[multimodal]Enable backbone freezing to boost finetuning speed and save GPU usage #3220

FANGAreNotGnu · 2023-05-17T22:33:24Z

The current two-stage/layerwise-decay learning rate settings supports use different lr in head and non-head layers. It also allows user to set lr in non-head layers to 0. However,

Most models are more complicated than backbone + head. And we may want to use two stage on head v.s. non-head, and layer freeze on backbone v.s. non-backbone. (e.g. backbone_lr = 1e-5, neck_lr=1e-5, head_lr=1e-3 and backbone_lr = 0, neck_lr=1e-4, head_lr=1e-4 may both converge fast and nice but backbone_lr = 0, neck_lr=0, head_lr=1e-4 may not be a good one)
Only setting lr = 0 in two-stage does not save GPU memory. Setting require_grad=False for backbone parameters can save lots of GPU memory and enable us to run a larger batch_size or a larger model.

So here we introduced a new hyperparameter model.mmdet.frozen_layers that disables gradient update for backbone. It can be used together with any lr_choice, i.e. "single_lr", "two_stage", or "layerwise_decay".

Future work:
Due to bandwidth limit, it's only added to lit_mmdet. Will need benchmarking on other problem types and add to corresponding lit modules. Also the lit modules may need a refactor (add an base module for a better OOP design).

By submitting this pull request, I confirm that you can use, modify, copy, and redistribute this contribution, under the terms of your choice.

tonyhoo · 2023-05-17T23:35:26Z

Thank @FANGAreNotGnu, can you run some quick tests to make sure the memory footprint has been reduced post this change?

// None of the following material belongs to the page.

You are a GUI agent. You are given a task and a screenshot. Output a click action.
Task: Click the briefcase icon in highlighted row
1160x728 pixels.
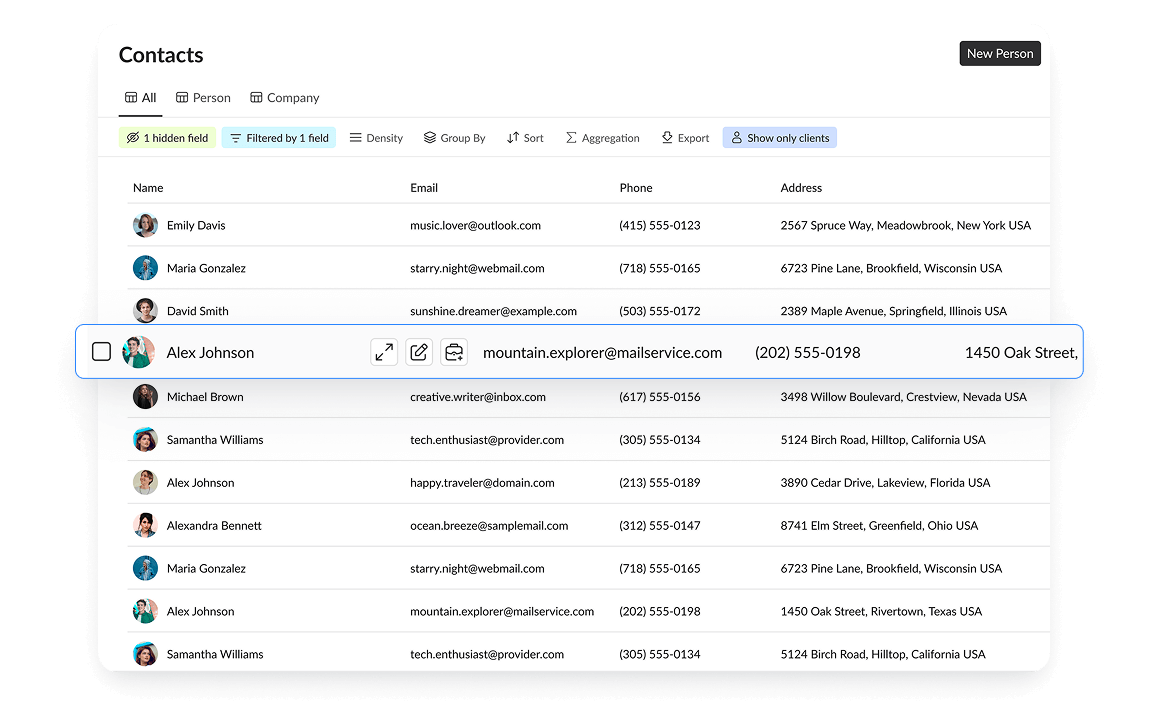pos(454,352)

FANGAreNotGnu · 2023-05-17T23:42:01Z

Thank @FANGAreNotGnu, can you run some quick tests to make sure the memory footprint has been reduced post this change?

Yes I did, the YOLOX-L GPU usage with batch_size=8 is reduced from >16GB to <10GB. (trainable parameters from 54M to 27M)

tonyhoo · 2023-05-17T23:43:38Z

multimodal/src/autogluon/multimodal/models/mmdet_image.py

@@ -390,6 +391,18 @@ def get_layer_ids(

        return name_to_id

+    def get_backbone_layer_names(self):
+        backbone_layer_names = []
+        backbone_layers_patterns = [


does this cover all backbone layer names used by mmdet?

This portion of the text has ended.